Scott, the official Opposition critic for democratic and parliamentary reform, told HuffPost that past experiences show that Poilievre cannot be relied upon to explain his own bill.

“Some things appear clear already,” he wrote in an email. “[The government wants] people to believe that Bill C-50 merely applies the rules of C-23, the Unfair Elections Act, to citizens voting from outside Canada. This is not accurate.”

In several ways, Poilievre is limiting the ease with which citizens abroad can vote, Scott wrote.

The Citizen Voting Act would force non-residents to provide government photo ID with their address or bills showing their last address in Canada before moving. Currently, someone living in Los Angeles for the past 10 years, for example, need only present his or her passport. They would not need to hope they still had a decade-old driver’s licence.

The bill would also force non-residents to apply to vote, providing that photo identification, at each and every federal election after the writ is dropped. Currently, they can apply to be on an international registry at any time and automatically receive a ballot in subsequent elections.

The bill also limits the choice of riding where a non-resident’s vote will be counted.
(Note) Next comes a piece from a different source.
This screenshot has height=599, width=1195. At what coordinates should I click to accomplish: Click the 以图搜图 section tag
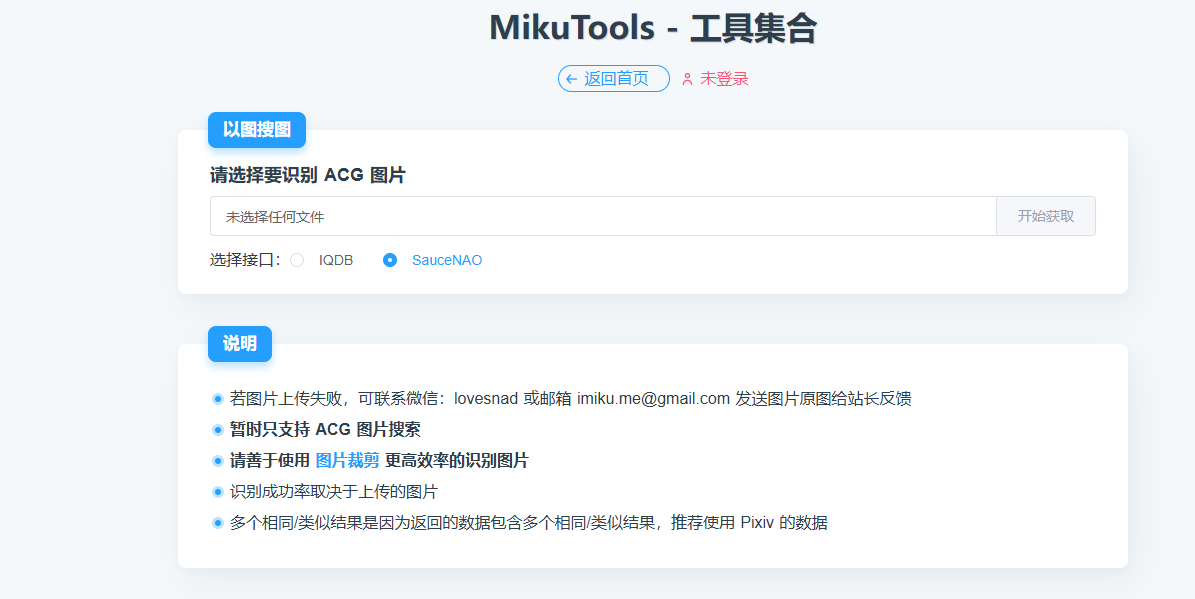(x=257, y=130)
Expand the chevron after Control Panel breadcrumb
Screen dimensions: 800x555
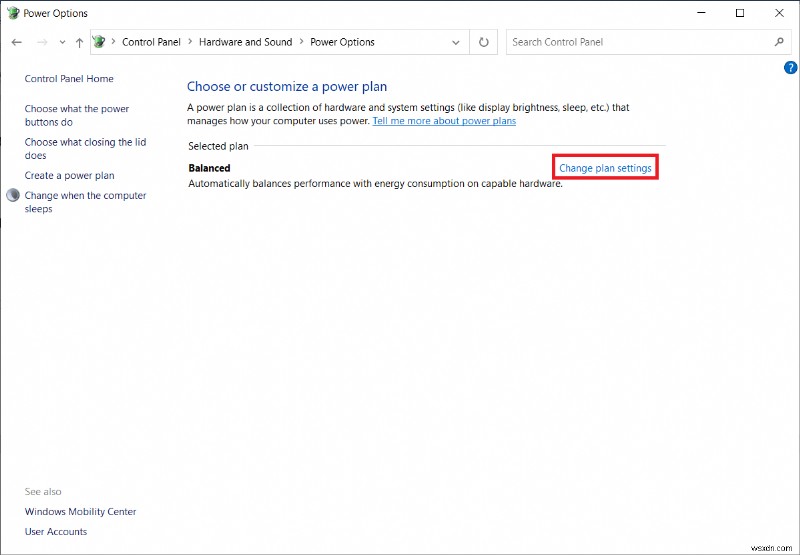pos(190,42)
Currently, non-residents can select their last place of residency, their spouse or partner’s last place of residence, their parents’ address, or the address of someone with whom they might ordinarily live. The new rules would limit the riding chosen to only the last place of actual residency.

Scott said the government is not only making it more difficult for Canadian expats who so far were not allowed to vote – those who live outside the country for more than five years – it is also disenfranchising those who already had the right, such as students and other non-residents who live abroad for less than five years.

Shaun O’Brien, the lawyer with Cavalluzzo Shilton McIntyre Cornish who successfully challenged the old law, said the Conservative government is doing a run-around on the court’s decision to try to stop expats from voting.

“It’s doing indirectly what they can’t do directly,” she said.

In his May judgment, justice Michael Penny said that there had been no evidence in the past 20 years of any documented problems associated with non-resident voting.

In his interview with CBC, Poilievre danced around the question of what fraud he was trying to prevent.

“The problem,” Poilievre said, “is there are two sets of rules right now.”

“If you vote in Canada, you have to prove who you are and what riding you are from; if you vote outside of the country, you pick your riding and you don’t have to produce evidence that you actually came from that place,” he said. “So there is the possibility of riding shopping under the status quo, because people pick and chose where you want to vote. I’m simply saying: Vote where you last resided in Canada and produce some ID to show it.”

The current law does not allow expats to select a new riding at every election. Once they have registered their Canadian residency, it remains their stated residence until they move back to Canada.